Personal information
- Born: 1 October 1899 Le Dorat, France
- Died: 9 March 1975 (aged 75) Paris, France
- Height: 1.60 m (5 ft 3 in)
- Weight: 55 kg (121 lb)

Sport
- Sport: Athletics
- Event: 1500–10,000 m
- Club: CASG Paris

Achievements and titles
- Personal bests: 1500 m – 4:02.4 (1920) 5000 m – 14:55.6 (1920) 10,000 m – 31:47.2 (1920)

Medal record
Men's athletics
Representing France
Olympic Games
| Gold medal – first place | 1920 Antwerp | 5000 metres |
| Silver medal – second place | 1920 Antwerp | 10,000 metres |
International Cross Country Championships
| Gold medal – first place | 1922 Glasgow | Team |
| Gold medal – first place | 1922 Glasgow | Individual |
| Gold medal – first place | 1926 Brussels | Team |
| Silver medal – second place | 1926 Brussels | Individual |

= Joseph Guillemot =

Early 20th century French runner

Joseph Guillemot (1 October 1899 – 9 March 1975) was a French middle- and long-distance runner. He won the 5000 metres and was second in the 10,000 metres at the 1920 Summer Olympics.

== Career ==
Guillemot's athletics career began while he was serving in World War I. During the war he won the national cross-country championships of the French military. He then returned to the front and fought until the Armistice on 11 November 1918.

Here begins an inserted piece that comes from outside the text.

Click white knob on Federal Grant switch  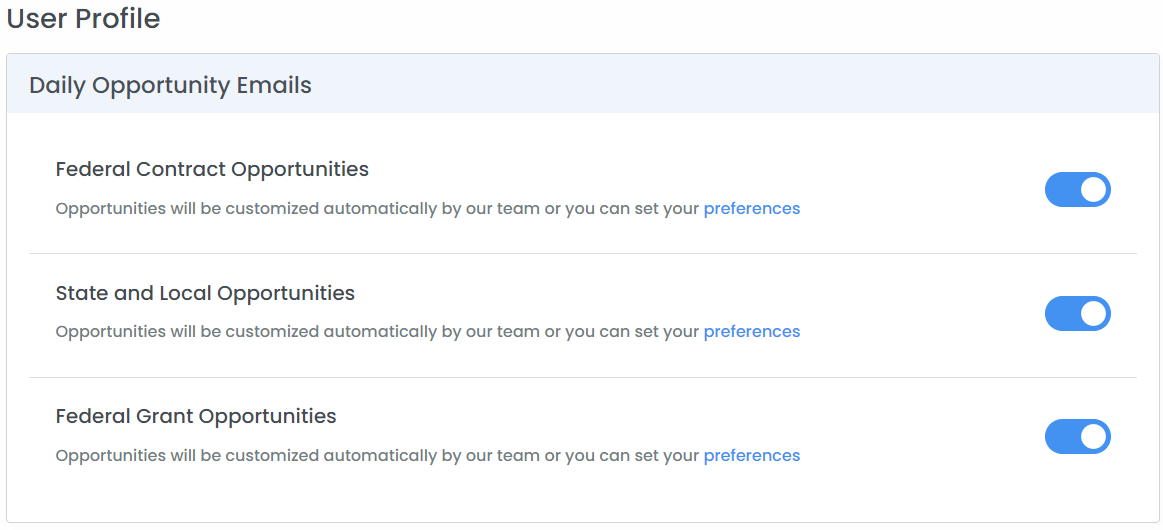coord(1093,437)
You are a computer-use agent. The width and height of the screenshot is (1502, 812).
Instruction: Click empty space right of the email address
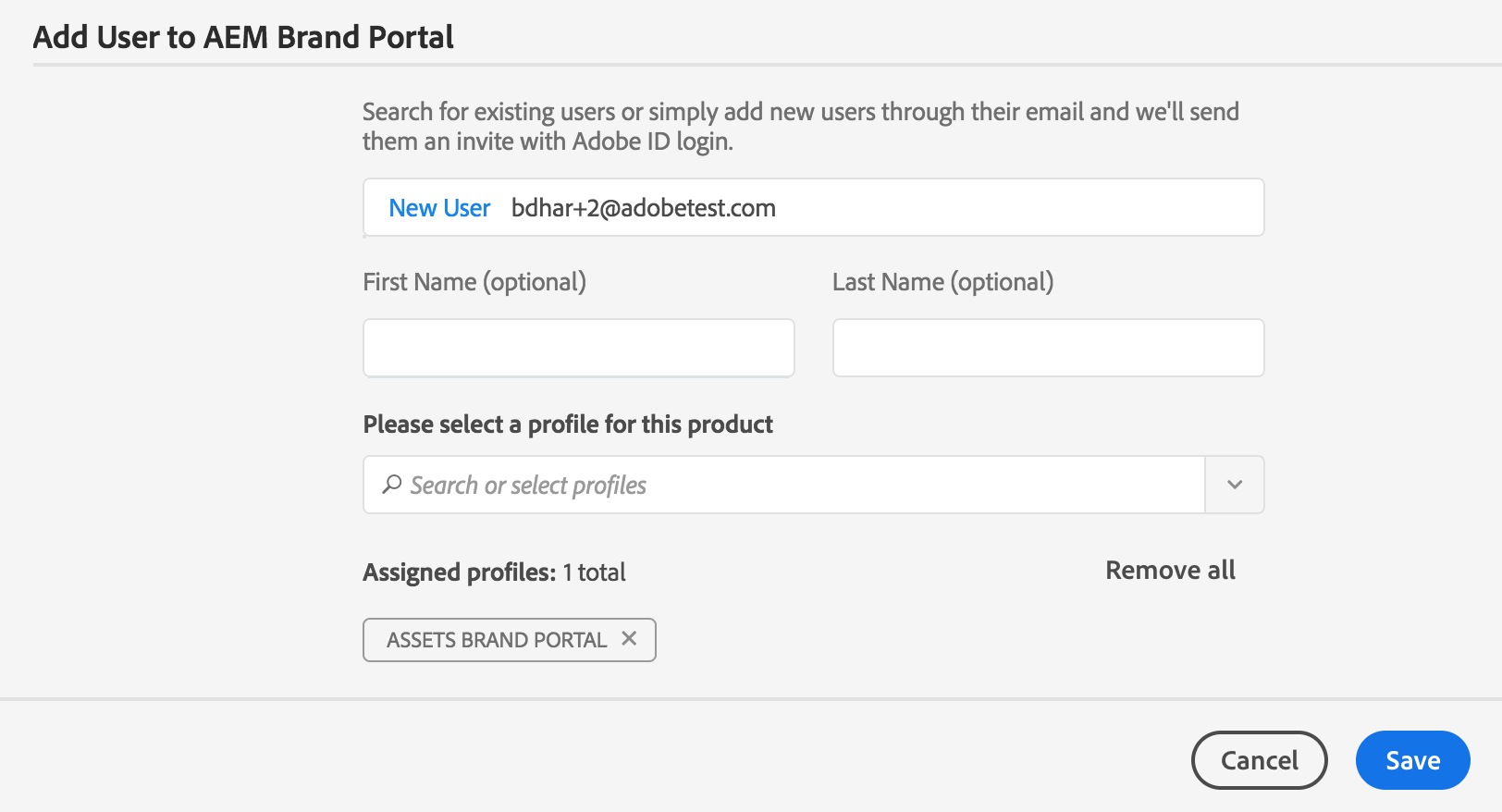pos(1017,208)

During World War I, Guillemot was the victim of an accident that left his right lung permanently damaged by mustard gas. In addition, his heart was located on the right-hand side of his chest. Nevertheless, Guillemot went on to have a successful career in athletics.

In 1920 Guillemot won the French national championship in the 5000 m, which qualified him for the Olympic Games in Antwerp later that year. The favourite for the 5000 m in Antwerp was Paavo Nurmi. In the final of the 5000 m, Nurmi ran at a high pace in the first half of the race as a strategy to exhaust the Swedes Eric Backman and Rudolf Falk. Only Guillemot was able to follow Nurmi's pace. Guillemot passed Nurmi on the last bend to take the victory.

Guillemot then took the silver medal in the 10,000 m behind Nurmi. The final of the 10,000 m was brought forward by three hours at the request of King Albert of Belgium, which Guillemot was only informed of after eating a large lunch. Suffering from stomach cramps and wearing shoes that were two sizes too large (as his own shoes had been stolen), Guillemot finished 1.4 seconds behind Nurmi in second place.

After the 1920 Olympics, Guillemot won three titles in the International Cross Country Championships: one individual title in 1922 and two with the French team in 1922 and 1926. He won the French 5000 m title on three occasions, but missed the 1924 Olympics due to disagreements with the French Athletics Union.

== World records ==
Guillemot held two world records: 2000 m (5:34.8) and 3000 m (8:42.2).

== Death ==
Having been a pack a day cigarette smoker, Guillemot died of lung cancer in Oradour-Saint-Genest at the age of 75.